Investigation of breast tumor hemodynamics by near infrared spectroscopy: Applications to cancer therapy monitoring
Hyperoxic gas interventions using carbogen (95% O2 and 5% CO2) or oxygen has been tried to increase the tumor oxygenation since it will enhance the therapeutic effects on the tumors. Others in the laboratory had previously applied near infrared spectroscopy (NIRS) to monitor the changes in tumor blood oxygenation during hyperoxic gas intervention and found that oxyhemoglobin concentration changes (Δ[HbO2]) during gas intervention can be fitted by a two-exponential equation containing two time constants.
Based on the model, they formed a hypothesis that changes in oxygenated hemoglobin concentration result from well perfused and poorly perfused regions of an animal tumor to explain why there are two different time constants in the Δ[HbO2] data. In this study, the aims were (1) to modify and refine the algorithm for obtaining vascular hemoglobin concentration by near infrared spectroscopy (NIRS), (2) to understand the bi-phasic feature of tumor hemodynamics during hyperoxic gas interventions, and (3) to apply a bi-exponential model to investigate tumor physiology, such as vascular heterogeneity, and to monitor tumor responses to cancer therapy.

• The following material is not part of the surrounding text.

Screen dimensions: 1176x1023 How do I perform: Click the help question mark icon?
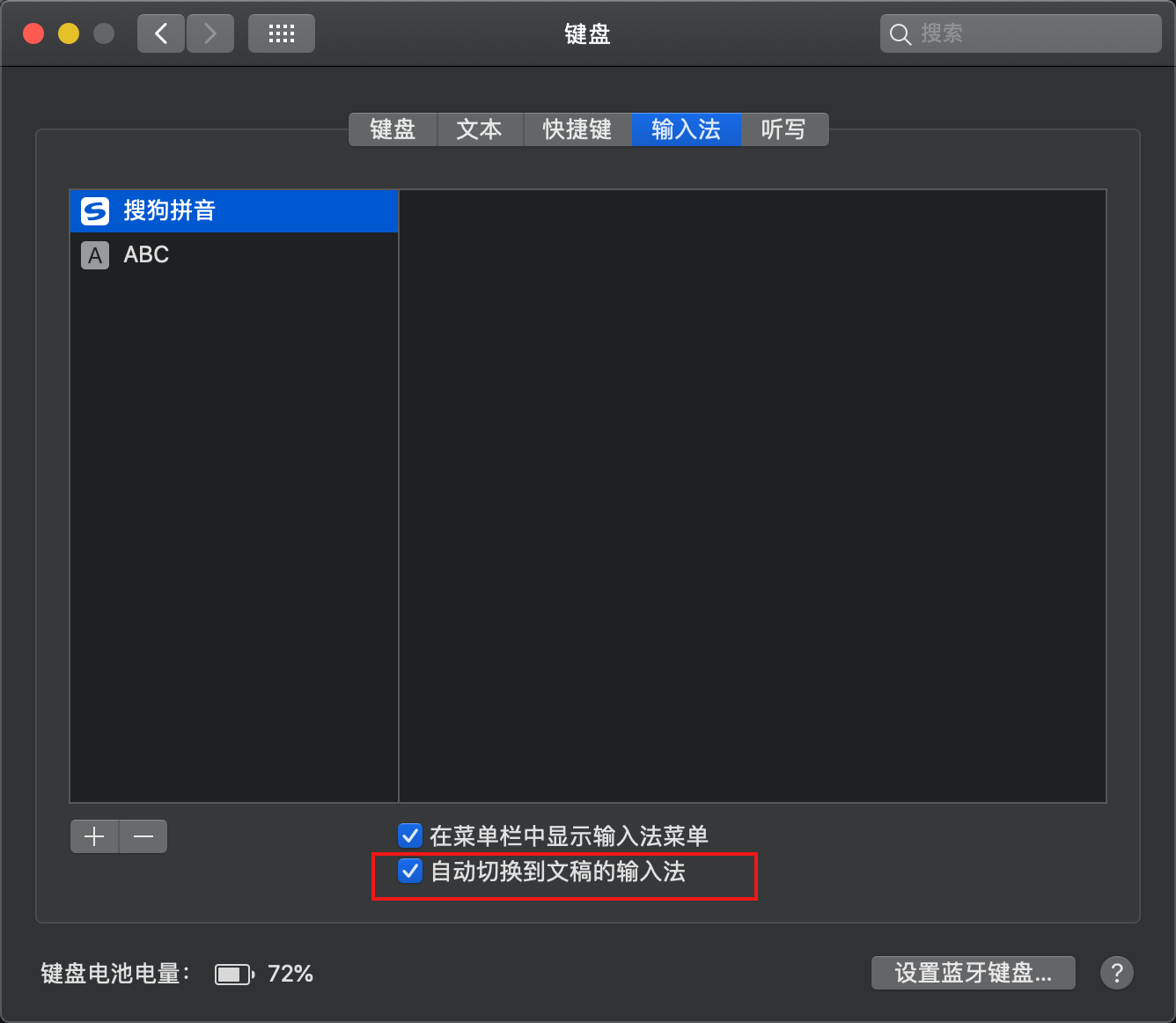(1116, 973)
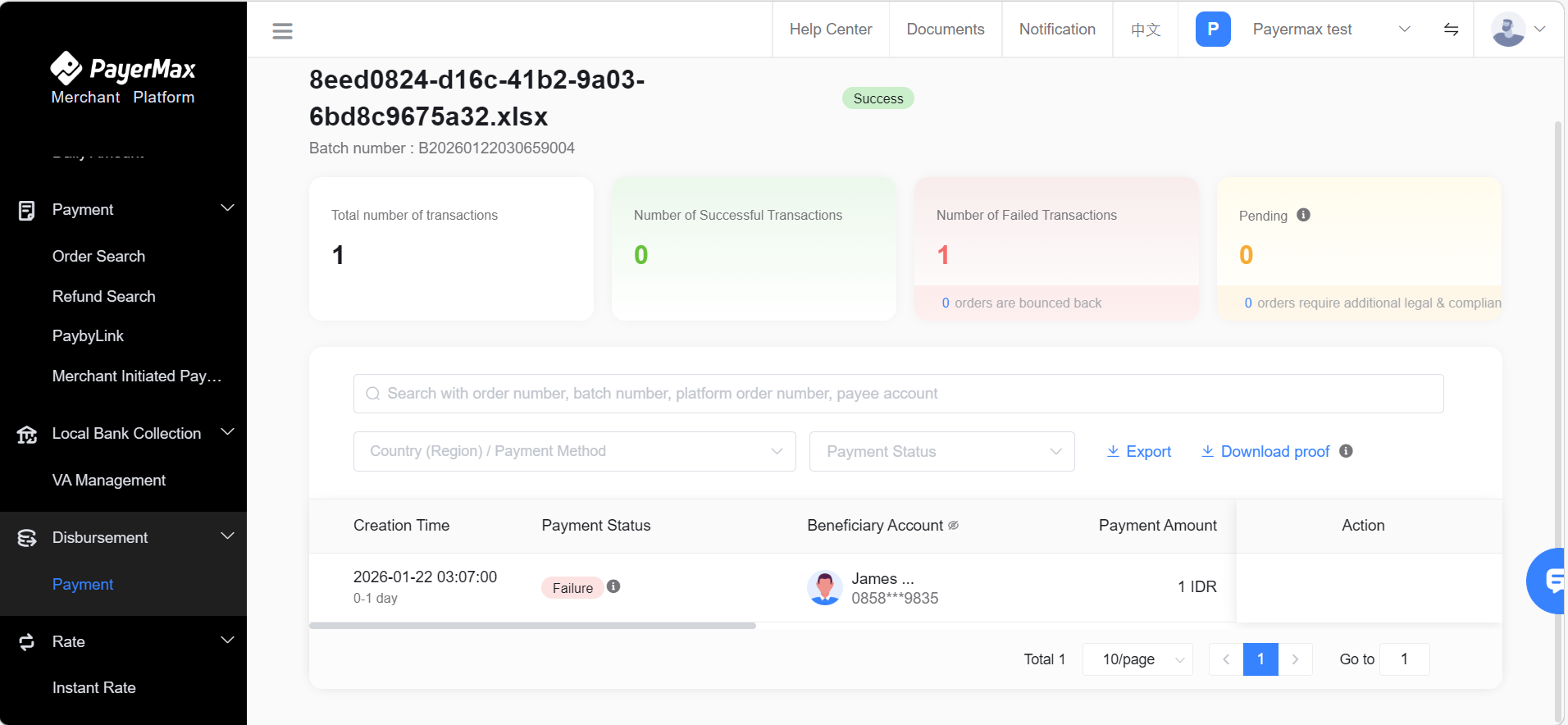Toggle Beneficiary Account visibility eye icon
Image resolution: width=1568 pixels, height=725 pixels.
click(953, 526)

For aim 1, blood phantom experiments were performed, and the algorithm was modified empirically. Possible differences in calculated hemoglobin concentration induced by the discrepancy in hemoglobin extinction coefficients were also estimated. For aim 2, a dynamic vascular phantom simulating blood vessels was developed, and the finite element method (FEM) was applied to support the dynamic phantom experiments. To accomplish aim 3, multi-channel LAIRS was utilized to observe the heterogeneity in tumor oxygen dynamics during hyperoxic gas intervention. For therapy monitoring, two chemotherapeutic drugs, a conventional chemotherapeutic agent and a vascular disrupting agent, were administered in tumor-bearing rats. The responses of tumors during oxygen intervention were compared between pre- and post-treatment.
The dynamic vascular phantom experiments and FEM simulations support the previous hypothesis on the bi-phasic feature of tumor hemodynamics, and that the biphasic features of NIRS taken during hyperoxic intervention can be an effective tool to monitor tumor responses to cancer therapy.